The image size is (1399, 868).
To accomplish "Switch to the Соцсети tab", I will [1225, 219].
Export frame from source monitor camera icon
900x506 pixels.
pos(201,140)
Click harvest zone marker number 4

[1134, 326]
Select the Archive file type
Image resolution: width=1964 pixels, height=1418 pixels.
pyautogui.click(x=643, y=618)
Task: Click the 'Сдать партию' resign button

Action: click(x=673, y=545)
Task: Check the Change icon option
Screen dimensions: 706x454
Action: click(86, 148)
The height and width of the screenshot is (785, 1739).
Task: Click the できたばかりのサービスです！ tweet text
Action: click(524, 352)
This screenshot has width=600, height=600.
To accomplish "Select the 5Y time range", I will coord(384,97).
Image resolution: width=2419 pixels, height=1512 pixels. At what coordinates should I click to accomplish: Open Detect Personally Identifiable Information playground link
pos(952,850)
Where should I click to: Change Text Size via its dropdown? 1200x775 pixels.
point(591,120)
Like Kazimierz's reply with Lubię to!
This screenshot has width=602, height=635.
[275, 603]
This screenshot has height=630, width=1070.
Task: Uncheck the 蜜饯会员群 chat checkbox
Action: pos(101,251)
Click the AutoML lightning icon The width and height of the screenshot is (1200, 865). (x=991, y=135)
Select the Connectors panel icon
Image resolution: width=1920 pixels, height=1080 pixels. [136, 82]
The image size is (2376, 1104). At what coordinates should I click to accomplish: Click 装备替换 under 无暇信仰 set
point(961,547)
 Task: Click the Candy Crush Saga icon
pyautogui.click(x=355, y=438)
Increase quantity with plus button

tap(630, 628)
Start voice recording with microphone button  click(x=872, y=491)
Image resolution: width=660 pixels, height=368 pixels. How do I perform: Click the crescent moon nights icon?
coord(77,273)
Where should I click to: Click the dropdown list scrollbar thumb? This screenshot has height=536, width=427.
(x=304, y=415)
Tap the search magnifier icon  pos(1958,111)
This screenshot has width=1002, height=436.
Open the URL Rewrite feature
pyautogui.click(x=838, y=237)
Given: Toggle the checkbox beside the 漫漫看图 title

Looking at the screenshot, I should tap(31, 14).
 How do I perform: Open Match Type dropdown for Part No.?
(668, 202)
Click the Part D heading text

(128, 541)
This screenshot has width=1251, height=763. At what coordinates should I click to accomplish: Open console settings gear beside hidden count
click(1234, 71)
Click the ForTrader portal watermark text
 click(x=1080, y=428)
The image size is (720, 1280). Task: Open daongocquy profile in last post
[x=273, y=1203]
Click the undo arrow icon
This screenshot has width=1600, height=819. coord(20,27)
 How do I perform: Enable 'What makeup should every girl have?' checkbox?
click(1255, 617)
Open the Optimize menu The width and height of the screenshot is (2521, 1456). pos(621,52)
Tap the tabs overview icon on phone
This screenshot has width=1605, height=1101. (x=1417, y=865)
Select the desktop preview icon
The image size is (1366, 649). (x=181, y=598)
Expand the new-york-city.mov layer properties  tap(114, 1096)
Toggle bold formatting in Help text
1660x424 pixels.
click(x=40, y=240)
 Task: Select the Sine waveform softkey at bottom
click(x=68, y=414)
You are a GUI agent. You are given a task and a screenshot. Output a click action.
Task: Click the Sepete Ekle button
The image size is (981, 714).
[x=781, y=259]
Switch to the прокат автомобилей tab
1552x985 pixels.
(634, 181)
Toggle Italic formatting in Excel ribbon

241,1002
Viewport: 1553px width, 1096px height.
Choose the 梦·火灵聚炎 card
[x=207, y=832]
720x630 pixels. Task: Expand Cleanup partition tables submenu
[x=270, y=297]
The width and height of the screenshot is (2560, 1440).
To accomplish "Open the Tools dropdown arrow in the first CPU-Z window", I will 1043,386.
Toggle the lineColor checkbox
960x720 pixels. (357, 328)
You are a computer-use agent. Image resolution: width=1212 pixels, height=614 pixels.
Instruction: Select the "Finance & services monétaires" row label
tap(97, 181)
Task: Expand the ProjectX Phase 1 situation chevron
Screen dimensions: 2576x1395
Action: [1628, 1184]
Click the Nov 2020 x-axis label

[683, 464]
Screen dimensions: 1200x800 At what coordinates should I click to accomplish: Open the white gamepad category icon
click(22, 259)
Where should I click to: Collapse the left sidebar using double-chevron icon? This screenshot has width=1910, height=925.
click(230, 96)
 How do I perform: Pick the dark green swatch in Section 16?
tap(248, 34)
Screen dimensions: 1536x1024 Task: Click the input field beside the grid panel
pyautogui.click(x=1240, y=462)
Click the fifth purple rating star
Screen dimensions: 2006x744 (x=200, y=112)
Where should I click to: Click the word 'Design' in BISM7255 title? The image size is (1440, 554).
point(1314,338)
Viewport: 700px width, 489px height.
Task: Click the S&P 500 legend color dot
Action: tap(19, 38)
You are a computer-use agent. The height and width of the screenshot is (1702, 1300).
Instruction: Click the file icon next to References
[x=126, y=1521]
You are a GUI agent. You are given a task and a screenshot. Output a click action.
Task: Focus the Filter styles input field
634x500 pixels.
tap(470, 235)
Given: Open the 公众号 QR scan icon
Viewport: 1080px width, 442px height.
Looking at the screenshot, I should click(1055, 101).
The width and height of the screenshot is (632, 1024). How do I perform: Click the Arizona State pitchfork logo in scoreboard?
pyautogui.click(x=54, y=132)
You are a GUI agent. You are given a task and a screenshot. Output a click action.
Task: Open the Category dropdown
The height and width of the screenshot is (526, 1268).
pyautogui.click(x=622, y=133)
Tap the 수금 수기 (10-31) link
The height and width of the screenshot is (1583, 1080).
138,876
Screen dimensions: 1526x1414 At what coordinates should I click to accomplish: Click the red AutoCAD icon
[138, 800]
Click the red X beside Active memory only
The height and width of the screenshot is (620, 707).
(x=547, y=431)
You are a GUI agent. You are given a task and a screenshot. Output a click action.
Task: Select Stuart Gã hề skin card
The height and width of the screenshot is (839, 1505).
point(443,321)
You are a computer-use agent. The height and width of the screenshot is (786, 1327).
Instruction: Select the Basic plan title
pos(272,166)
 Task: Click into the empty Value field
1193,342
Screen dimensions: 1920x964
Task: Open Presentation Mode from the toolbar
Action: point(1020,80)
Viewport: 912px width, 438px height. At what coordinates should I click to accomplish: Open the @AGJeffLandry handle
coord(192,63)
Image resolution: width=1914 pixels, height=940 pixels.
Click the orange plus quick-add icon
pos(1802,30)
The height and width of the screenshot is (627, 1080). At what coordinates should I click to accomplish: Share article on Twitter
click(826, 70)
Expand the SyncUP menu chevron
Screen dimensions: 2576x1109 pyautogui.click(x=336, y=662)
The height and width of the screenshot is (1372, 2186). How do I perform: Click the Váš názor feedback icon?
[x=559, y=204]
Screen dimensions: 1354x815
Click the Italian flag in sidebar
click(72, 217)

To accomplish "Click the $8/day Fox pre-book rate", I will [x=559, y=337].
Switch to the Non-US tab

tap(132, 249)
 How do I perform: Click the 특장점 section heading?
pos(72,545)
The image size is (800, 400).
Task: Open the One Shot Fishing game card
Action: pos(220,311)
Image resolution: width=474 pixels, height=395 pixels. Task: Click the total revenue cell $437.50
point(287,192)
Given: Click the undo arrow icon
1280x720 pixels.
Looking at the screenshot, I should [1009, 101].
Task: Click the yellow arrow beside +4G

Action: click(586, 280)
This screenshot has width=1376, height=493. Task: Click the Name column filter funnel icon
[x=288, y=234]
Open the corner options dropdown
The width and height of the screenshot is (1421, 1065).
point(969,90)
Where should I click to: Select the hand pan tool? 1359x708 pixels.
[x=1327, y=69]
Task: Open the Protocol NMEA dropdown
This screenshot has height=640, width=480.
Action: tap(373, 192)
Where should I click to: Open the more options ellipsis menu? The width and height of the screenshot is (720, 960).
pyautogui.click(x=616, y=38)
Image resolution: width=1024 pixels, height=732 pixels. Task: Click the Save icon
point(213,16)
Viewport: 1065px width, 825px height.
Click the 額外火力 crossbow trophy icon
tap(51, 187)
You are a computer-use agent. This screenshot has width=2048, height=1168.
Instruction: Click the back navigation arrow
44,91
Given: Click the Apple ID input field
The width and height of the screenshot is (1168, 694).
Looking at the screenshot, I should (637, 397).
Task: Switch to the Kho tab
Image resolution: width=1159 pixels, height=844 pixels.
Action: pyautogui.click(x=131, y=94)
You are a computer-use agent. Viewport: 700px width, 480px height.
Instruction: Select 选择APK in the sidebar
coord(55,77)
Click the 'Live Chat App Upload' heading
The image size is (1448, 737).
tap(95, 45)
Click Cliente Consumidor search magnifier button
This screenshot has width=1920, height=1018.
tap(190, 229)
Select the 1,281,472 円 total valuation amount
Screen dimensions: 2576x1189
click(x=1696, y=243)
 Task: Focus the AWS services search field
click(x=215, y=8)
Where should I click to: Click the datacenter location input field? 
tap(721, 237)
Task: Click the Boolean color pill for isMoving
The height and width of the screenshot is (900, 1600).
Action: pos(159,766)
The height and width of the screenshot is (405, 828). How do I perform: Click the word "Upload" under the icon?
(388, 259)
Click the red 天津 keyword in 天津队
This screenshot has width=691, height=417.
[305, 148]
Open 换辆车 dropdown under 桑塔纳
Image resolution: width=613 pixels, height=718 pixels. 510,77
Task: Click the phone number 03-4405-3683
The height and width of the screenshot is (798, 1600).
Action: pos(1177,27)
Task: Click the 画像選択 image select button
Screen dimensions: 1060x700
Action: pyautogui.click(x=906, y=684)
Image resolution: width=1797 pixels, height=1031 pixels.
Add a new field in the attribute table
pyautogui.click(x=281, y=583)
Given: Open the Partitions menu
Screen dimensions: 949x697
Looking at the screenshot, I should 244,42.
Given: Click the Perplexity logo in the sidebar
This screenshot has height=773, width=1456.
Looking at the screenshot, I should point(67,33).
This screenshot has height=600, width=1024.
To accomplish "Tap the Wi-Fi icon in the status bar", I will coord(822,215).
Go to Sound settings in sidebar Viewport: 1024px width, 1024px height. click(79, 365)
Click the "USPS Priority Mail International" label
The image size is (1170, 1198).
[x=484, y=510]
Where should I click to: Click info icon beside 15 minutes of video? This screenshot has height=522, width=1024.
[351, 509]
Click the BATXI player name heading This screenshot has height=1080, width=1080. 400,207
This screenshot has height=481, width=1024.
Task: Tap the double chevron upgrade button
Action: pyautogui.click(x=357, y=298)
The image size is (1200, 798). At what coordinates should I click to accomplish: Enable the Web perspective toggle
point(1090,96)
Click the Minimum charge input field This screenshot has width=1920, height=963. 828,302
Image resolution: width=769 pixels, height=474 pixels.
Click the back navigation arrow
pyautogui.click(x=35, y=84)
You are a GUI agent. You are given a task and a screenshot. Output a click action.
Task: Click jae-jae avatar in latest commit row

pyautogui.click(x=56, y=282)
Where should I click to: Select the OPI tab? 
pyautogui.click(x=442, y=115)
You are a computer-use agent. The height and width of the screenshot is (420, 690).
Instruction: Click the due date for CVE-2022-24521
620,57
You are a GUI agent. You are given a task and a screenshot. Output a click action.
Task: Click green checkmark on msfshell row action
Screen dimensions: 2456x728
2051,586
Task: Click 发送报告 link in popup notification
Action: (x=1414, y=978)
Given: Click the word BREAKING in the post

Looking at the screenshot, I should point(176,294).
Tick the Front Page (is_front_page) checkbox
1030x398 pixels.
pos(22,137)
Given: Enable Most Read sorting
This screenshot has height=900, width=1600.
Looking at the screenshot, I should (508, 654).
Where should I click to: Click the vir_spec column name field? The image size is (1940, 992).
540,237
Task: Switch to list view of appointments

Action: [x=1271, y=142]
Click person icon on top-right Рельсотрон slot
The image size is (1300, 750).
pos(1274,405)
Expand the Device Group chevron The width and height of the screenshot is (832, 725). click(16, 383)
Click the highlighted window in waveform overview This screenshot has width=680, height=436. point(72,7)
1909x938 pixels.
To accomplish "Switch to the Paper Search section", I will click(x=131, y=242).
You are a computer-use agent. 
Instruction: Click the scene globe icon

***

# EXERCISE PROMPT:
Pull out every line above that contains the word "will".

# COMPLETED TASK:
To accomplish "Switch to the Соцсети tab", I will [1225, 219].
To accomplish "Select the 5Y time range", I will coord(384,97).
To accomplish "Open the Tools dropdown arrow in the first CPU-Z window", I will 1043,386.
To accomplish "Click the $8/day Fox pre-book rate", I will [x=559, y=337].
To accomplish "Tap the Wi-Fi icon in the status bar", I will coord(822,215).
To accomplish "Switch to the Paper Search section", I will click(x=131, y=242).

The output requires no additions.